こんにちは! 税理士・司法書士・社労士・行政書士の渋田 貴正です。

 

新型コロナウィルスの影響は、税金にもさまざまな変革をもたらしました。その一つは、テレワークと深く関係するテレワーク手当です。テレワークをすれば、もともとオフィスに通勤していればかからなかった負担が家計に発生します。例えば、電気代のアップです。

 

テレワークをすれば、家でパソコンを使う時間を増えますし、電気をつけている時間も長くなります。エアコンをつけている時間も長くなるでしょう。テレワークが増える前にはなかったようなことも、考慮する必要が出てきました。

 

そこで考えなければいけないのが、この費用負担をどうするかということです。もともとオフィスに通勤していた時にはかかっていなかったお金が家計の負担として掛かってくることになります。そこで、テレワークをすることによって増えてしまう家計の負担について、その一部を会社が負担しようという動きが出てくるのは当然です。もともと通勤するための実費(通勤手当)を出しているのだから、テレワークのための実費も支給しないと釣り合いが取れないということです。

 

そこで問題になるのが、所得税の扱いです。通勤手当については、基本的に非課税です。新型コロナウィルスの前から在宅勤務の制度はありましたが、新型コロナウィルスの影響によって在宅勤務が拡がったのは確かです。そのため、在宅勤務によって増える家計の影響も無視できなくなりました。

 

従業員としては、テレワークで家計の負担が増えるのであれば、その分会社に負担してほしいと思うもの。会社としても、そうした要望に応えたいものです。

 

そこで、国としてもそうした取り組みをバックアップすべく、テレワークによって増える家計負担について、一定の計算式を用いて、その部分を非課税扱いにすることになりました。

 

具体的な非課税枠の計算式は以下の通りです。

1)電気料金

1か月の電気料金×仕事で使用する床面積割合×在宅勤務日数/その月の日数×0.5

 

2)通信費(Wifiの利用料や、個人の携帯を会社のために使っている場合)

1か月の料金×在宅勤務日数/その月の日数×0.5

 

通勤手当であれば、定期代(自家用車や自転車であれば自宅と会社の距離)から非課税額の計算ができたのですが、在宅勤務の場合は、従業員の1か月の電気料金や、通信費の料金の実額を会社が毎月把握しなければならないという手間があります。計算式自体は単純ですが、在宅勤務手当の非課税を活用する場合は、会社にとっては手間が増えることになります。
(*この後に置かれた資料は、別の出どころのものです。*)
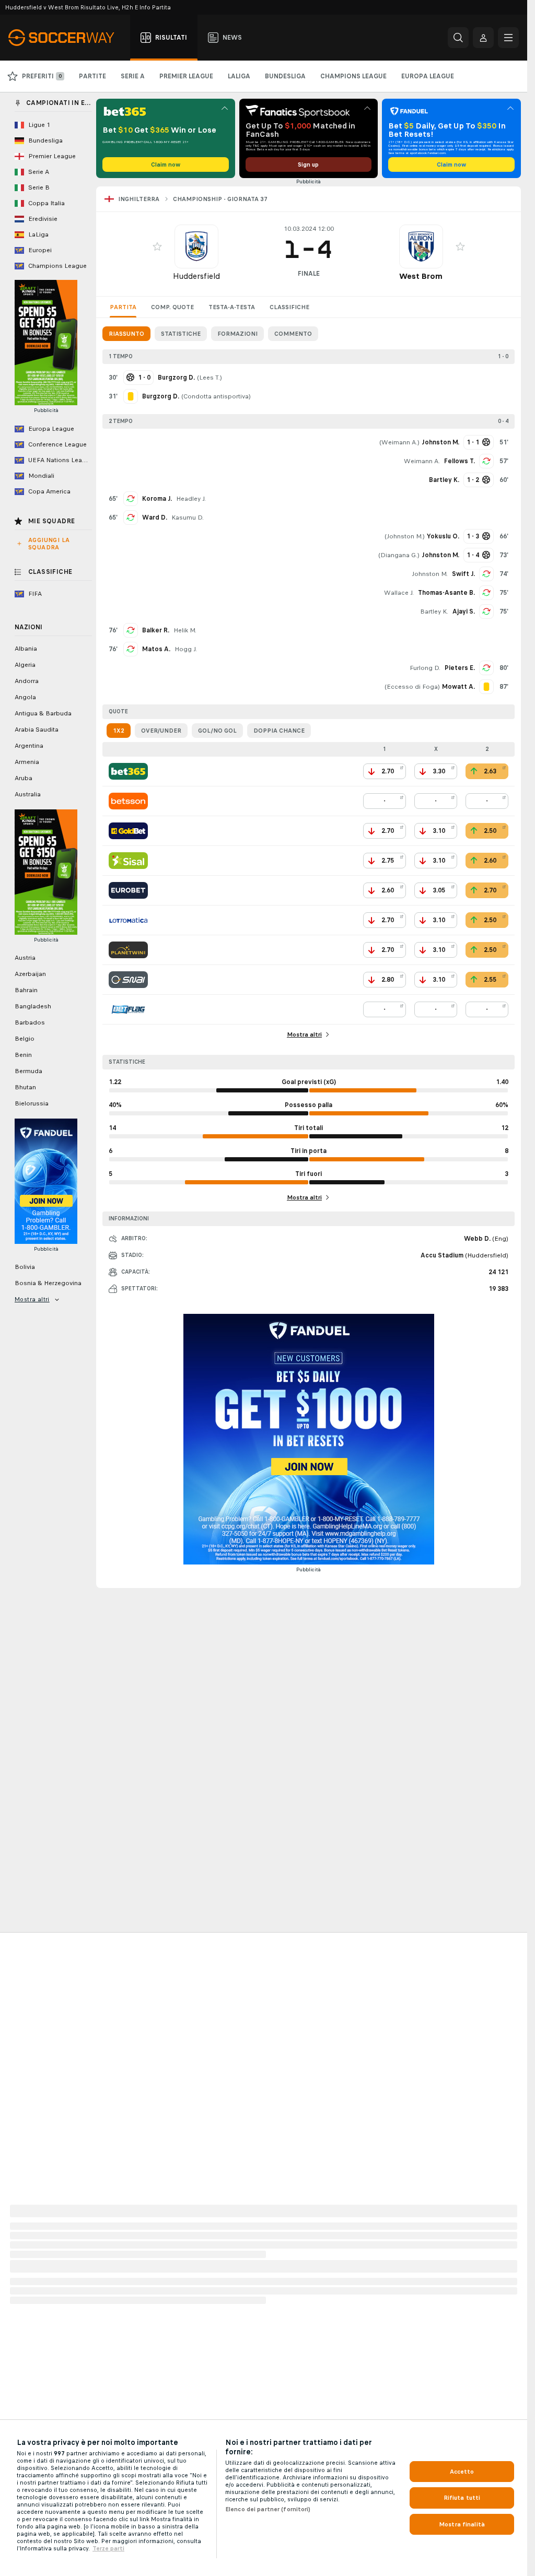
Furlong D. (425, 668)
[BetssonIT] (128, 801)
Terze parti (108, 2548)
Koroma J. (157, 499)
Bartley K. (434, 611)
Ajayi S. (463, 611)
ちなみに、同じ光熱費でも、水道料金やガス料金は非課税の話に出てきません。これらは仕事に関係が薄いということでしょう。

これから、テレワークがもっと普及すれば、もう少し洗練された手間のかからない計算式(例えば平均値を用いた画一的な金額)などが導入されるかもしれませんが、今のところはある程度非課税の恩恵を受けるには手間が必要なようです。